Good Gifts-Our Last Night In Guatemala

April 15, 2011 in blog, Guatemala, North America, Travelogue

Imelda & Jenn

Antigua is a zoo tonight. The whole town is swollen in anticipation of semana santa and the streets are positively oozing people.


We’re safely tucked into Hotel Don Ismael, our favourite little back street dive, fed, showered and breathing a sigh of relief.

Our last 24 hours in San Marcos were perfect.

Yesterday was a packing marathon punctuated by the unexpected arrival of Jeff & Wendy, with their boys, and Chris for lunch. We ate black bean soup with the goat cheese and bread they brought while the kids played with the gardener’s puppies in the garden. It was one of those postcard moments in which I work hard to etch every line, every shadow and the cascade of laughter into my memory.

Yesterday was also Tony’s birthday and we celebrated with a party at Fe, our favourite evening hang out. The party was so big that there were actually restaurants in town that closed because everyone was coming to our party.

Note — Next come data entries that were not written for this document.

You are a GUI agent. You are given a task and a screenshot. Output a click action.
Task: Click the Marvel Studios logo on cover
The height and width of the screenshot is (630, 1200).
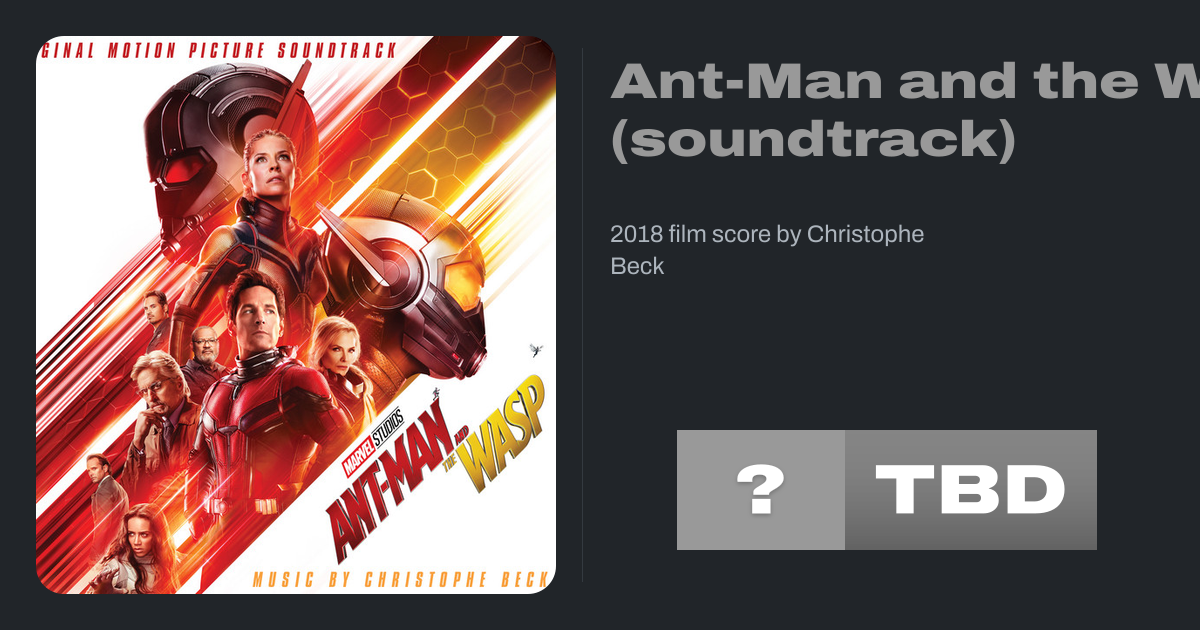click(x=374, y=441)
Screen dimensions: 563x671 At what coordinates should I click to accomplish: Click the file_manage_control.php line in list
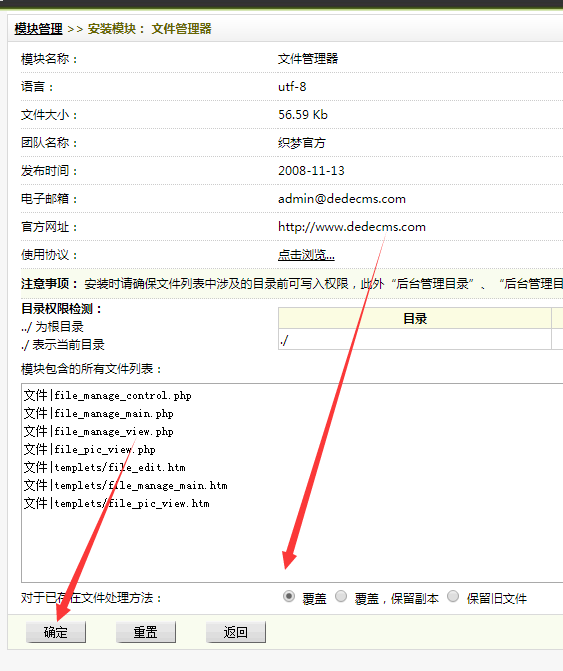[107, 395]
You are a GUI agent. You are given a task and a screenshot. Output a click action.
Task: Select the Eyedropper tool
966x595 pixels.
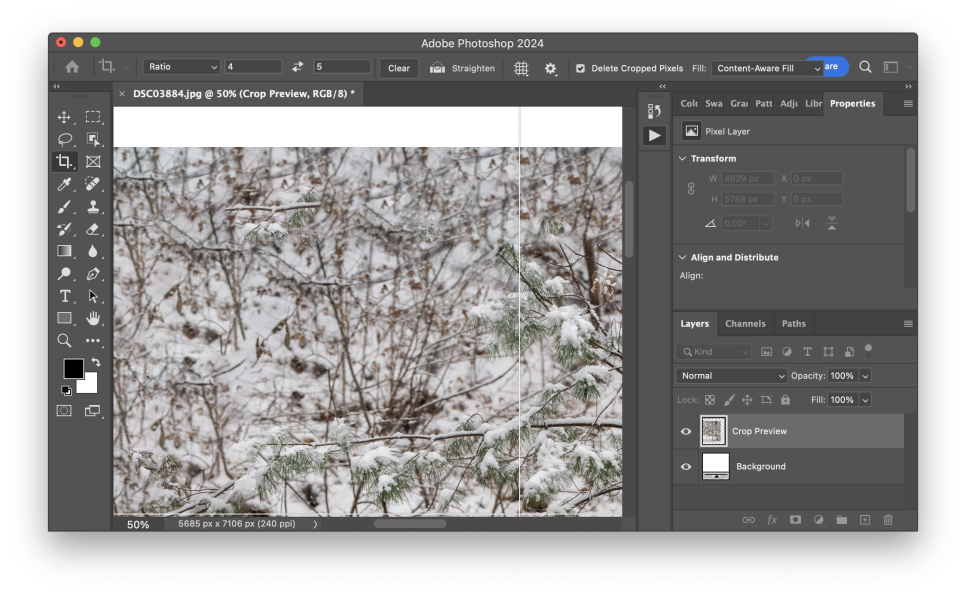(64, 184)
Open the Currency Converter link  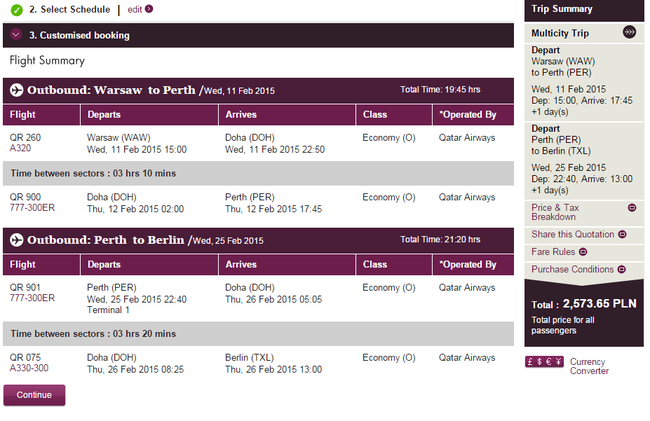coord(589,366)
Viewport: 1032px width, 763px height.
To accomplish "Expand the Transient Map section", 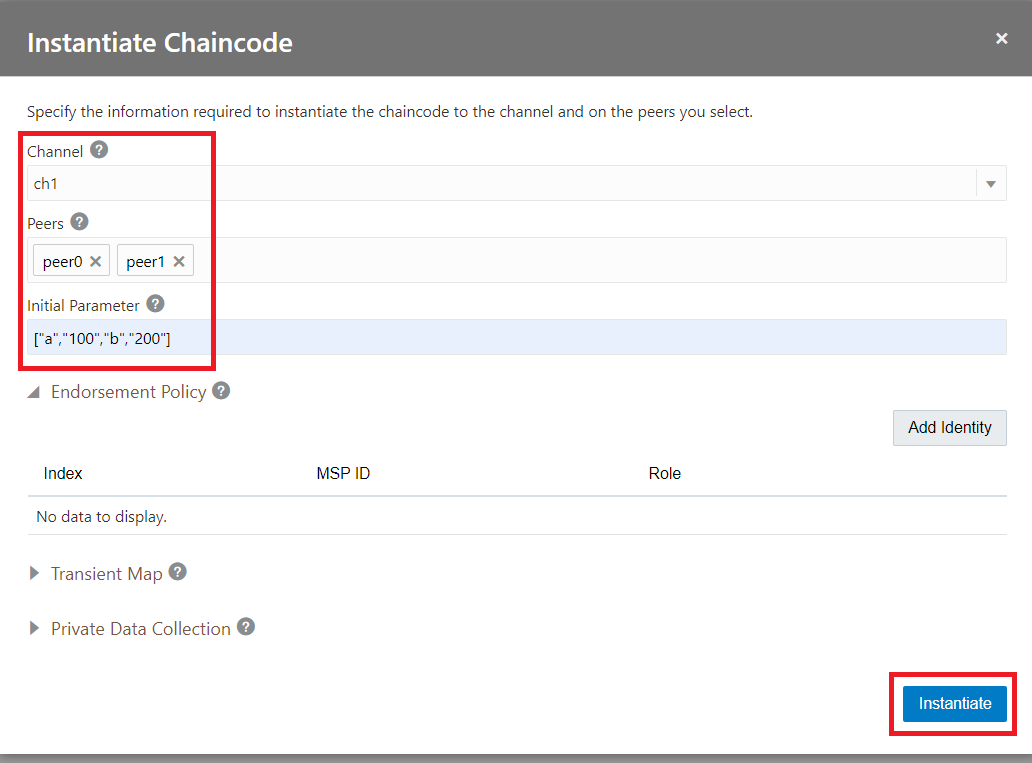I will point(35,574).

The whole evening was a parade of people we’ve come to love and some who are certainly chosen family:

Alex: The trendy young bar tender who always knows what we’re going to order before we tell him. How his hair remains so perfect is a subject of much speculation about town.

Mike: The brash Irish bar keep who is quick witted and quick to remove the rowdies bodily from the restaurant.

Stephanie & Marley: A mom and daughter team who we’ve befriended late in our stay but who’ve become fast friends. Marley, seven, is the president of the San Marcos chapter of Hannah’s fan club.



The Dandeneaus

The Dandeneaus: Chosen family for sure. Their three year old, Darius, is in love with our girl… “I have heart fireworks for you Hannah…” They brought Tony the gift of a cacao bean pod in honor of his 39th.


Misha: Alex’s room mate and high school friend.  The only guy we know who admits to trimming weed for a living and has lived through a hostage crisis as a result.  Turns out it was his last night in San Marcos too and he wanted to celebrate it with us.

Jarod: Who’s teaching the boys Poi. (Fire dancing!)

Chris: He’s become a regular at our dinner table and a dear friend. This guy’s got more road stories than Jack Kerouac!



Tor & the kids, the drum Hannah is holding is ours, the one Gabe has is topped with used x-ray film, you can see a spine in it!!

Tor: It’s not his real name, but it’s the only name he goes by. He and Hannah have become unlikely friends. Tor is convinced that in one of his past lives, in the 12th century, Hannah was his mother or his sister, but he can’t remember which. He’s spent weeks carefully creating a hand drum for us with a goat skin top. He presented it, along with a reindeer antler from Norway for a drumstick, at dinner Wednesday night and the children haven’t stopped drumming since. It’s perhaps the most generous gift of self we’ve ever been given in our travels.

Kari & Tony have become good friends, she brought him a banana-mango pie with cashew and fig crust with zapote topping!

Kari: Our chocolate making buddy who’s got feathers in her hair and a ready smile. She gives the best hugs in San Marcos, I’m convinced. She’s one of the few that I think will stick and we’ll see in some other place and time.


There were so many others too. People we walk past on the paths day after day. People who we’ve come to consider friends, even though we’re all just passing through.

A German fellow we barely know brought Tony a book (in English).

The guy from San Diego reminded us to contact him and borrow his sailboat next time we’re in the bay area.

Many others brought hugs and stories or other gifts of self to the party.

We’ve received so many good gifts this winter.

  • Little things, like books or candles, bottles of wine or plates of cookies.
  • Bigger things, like baskets and fancy chocolates.
  • Intangibles like dishwashing, musical serenades, generous hugs, dinners and lessons in various crafts.
  • Gifts of self, like homemade chocolate, a beautiful tambo, CDs of music and photos, an hour of someone’s time, laughter.



Imelda's fifth child, Fatima, swinging from the vine in our garden.

It was a long, cloudly climb to the top of the crater in the collectivo this afternoon. We couldn’t see the volcanos for the mist and gentle rain. It was as if the whole Lago was as sad to see us go as we are to be leaving.


The music from the bar next door is playing loudly. Antigua is nice, but it certainly isn’t home. We’re solidly in transit now and we all feel as if we’ve got a foot in each of two worlds. It’s not our favourite feeling, but it’s one we’ve come to recognize, and it gets easier to bear.

This evening we’re looking back with a smile and full, grateful hearts at the half a year that’s passed too quickly. Tomorrow we’ll wake up and look forward, to friends and family and a summer filled with all the things we miss when we’re away.